Matthew Lee, sustainability lead for Doctors Association UK (DAUK), a non-profit advocacy group of doctors and medical students, believes it’s “our duty of care to campaign for stronger action on climate change for the sake of human health.”
The group lobbies to create a better culture in the NHS that promotes learning from adverse events and prioritises fairness and openness and the wellbeing of patients and health professionals.
“Talking about climate change is possibly one of the biggest culture shifts we have to make,” said Lee, who is a foundation year 2 doctor in Wales. “It’s not an easy thing to achieve. We’re aware of that and we’ve tried to shift cultures over the past couple of years—and we’re making slow progress despite being vocal and doing a lot of work.”
At the protest, DAUK members will explain the ethos of a “learn not blame culture” and why that’s applicable to climate and health. They will ask people to sign an open letter calling on England’s health secretary Stephen Barclay to back the Climate and Ecology Bill now going through parliament.3 The bill proposes a joined-up approach to tackling the interconnected climate and nature crises which pose threats to mental and physical health and to halt and reverse biodiversity loss back to 2020 levels by 2030.
An end to fantasy
Rob Abrams is climate lead for Medact, which campaigns for solutions to the social, political, and economic conditions which damage health, deepen health inequalities, and threaten peace and security. He told The BMJ that time is of the essence: “We feel we’re in a dire position and if we don’t change our track right now, things are going to get bad a lot sooner than we can ever imagine.

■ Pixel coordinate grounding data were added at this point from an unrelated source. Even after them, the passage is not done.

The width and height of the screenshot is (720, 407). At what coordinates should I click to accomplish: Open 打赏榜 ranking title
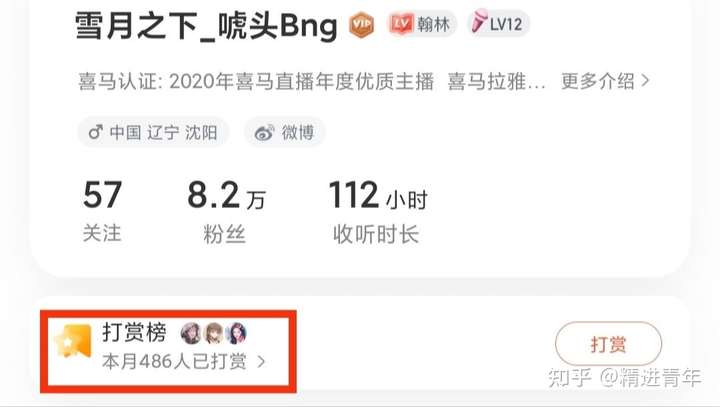click(134, 332)
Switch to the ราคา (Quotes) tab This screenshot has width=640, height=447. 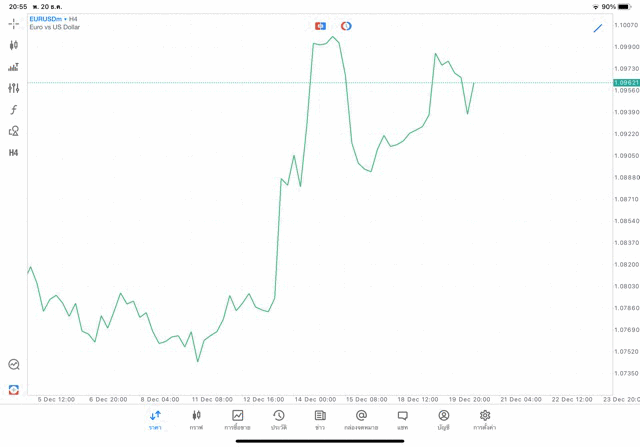(155, 419)
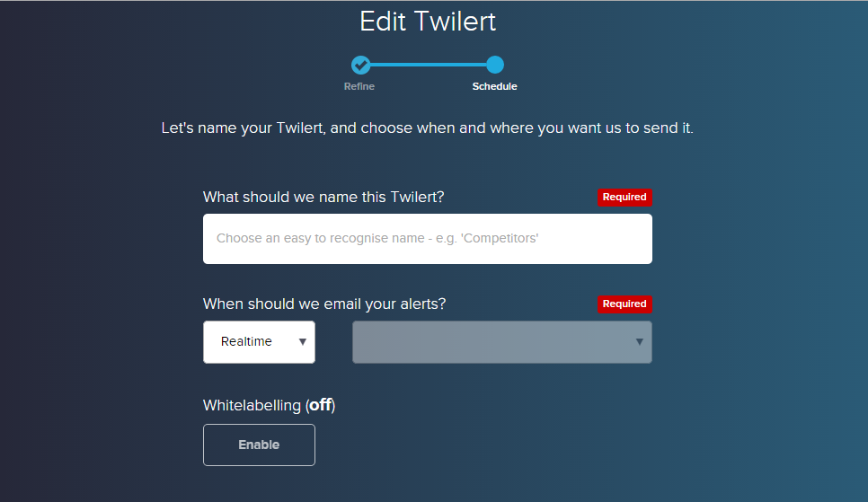The height and width of the screenshot is (502, 868).
Task: Go back to the Refine step label
Action: coord(359,86)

He said that Medact had collaborated with Doctors for Extinction Rebellion on mobilising health workers to march during the COP26 and COP27 climate talks and that this led to the group’s involvement in the Planetary Health Hub.
“We’re always trying to push health institutions to take further, more concrete actions on climate. We’re also part of this bigger movement—ultimately action is needed at a national and global level.”
Abrams said that the UK commitment to achieve net zero emissions by 2050 doesn’t go far enough and that he backs a “real zero” approach that stops emissions completely, “rather than this fantasy scenario where we’re going to suck emissions out of the air after the fact through unproven carbon capture technologies.”
The Planetary Health Hub is part of a wider coalition which includes many nature, conservation, and climate groups, including Extinction Rebellion (XR).
XR, which has drawn controversy over its campaigning, last year pledged to shift away from public disruption as a primary tactic and prioritise coalition building.4
Abrams said that XR was initially successful in “injecting or reintroducing a sense of genuine urgency around the climate crisis into a movement that otherwise had started to become a bit numb to it” although its devolved structure “allowed certain people to do things that others might not have thought was a good idea.”
“They’ve gone out of their way to bring other organisations, both big and small, on board, including local grassroots groups, and that’s a positive thing,” Abrams says.
The Planetary Health Hub website says, “This event is being facilitated by police on the strict understanding that there will be no illegal activity, and no disruption of the public, short of that caused by a hundred thousand people coming together.”